You want to grow users and scale a website? We work with many developers from around the world for the various tools and technologies we use on our sites. Gezim Hoxha is the creator of ZipRecipes, a WordPress plugin that structures recipe data into database format while adding metadata for search engines and other apps to be able to take advantage of it. Gezim’s customers are food bloggers and site owners and they often have questions for him on how to run and scale a website.
We recorded an hour long conversation on this topic and are adding in this post some key points to consider.
How to scale a website to over a million page views per month:
- Content quality: start with something you know and have practiced before. Focus on your readers and users, helping them achieve what it is they are looking for. In the case of Laylita.com these are food recipes. Recipes include a personal story and intro, a video, several step-by-step photos, and a structured data format for the recipe ingredients and instructions using ZipRecipes.

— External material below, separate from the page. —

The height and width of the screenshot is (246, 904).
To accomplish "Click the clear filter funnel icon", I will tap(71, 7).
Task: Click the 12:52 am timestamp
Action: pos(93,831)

- Content breadth and depth: a single recipe won’t be enough if you’re looking to scale. You’ll need to add more content, and strike a balance between posting a whole lot of short posts, or crowd-sourcing it, essentially becoming a platform where not just you but other users can create and post content, or add high quality posts yourself at a slower and steady rate.
- Optimizing traffic sources: over time the way people find websites is changing. Search engines have traditionally driven the lion share of incoming visitors through organic search (SEO) or paid search (SEM). Now we live in the era of social media, which is growing and representing a larger source of traffic. Then you have campaigns like emails, push notifications, or other websites linking to your content. Each of these referral sources is its own effort, but they share a lot in common. If users are happy with the content they consume, referral platforms will tend to show more of your stuff.
- Keeping the site fast: doing so is not a one time effort. It is a journey. There is always a new piece of technology that, once you implement it, makes your site faster. Likewise there will be new technologies that once implemented, will make your site slower. A fast site is important for users. If content is too slow they will be frustrated and leave your site. If it’s fast, the opposite. Consider the 3 elements of page speed: 1/ server response time, 2/ DOM loading, where the main content is loaded and the user can start consuming it while other elements are still finishing to load, and 3/ full page load time.
- Keeping the site secure: like speed, security is also a journey. Sites and technology are getting more secure. At the same time threats are evolving and becoming smarter. While no site is 100% hacker proof there are some basic things you can do to make it much less vulnerable from outside attacks.
- Not over-obsessing and moving forward: don’t think too much about how to name your website, your posts, how to write things. All these are important, but to scale you need to strike the balance between thoughtfulness and getting things done fast enough.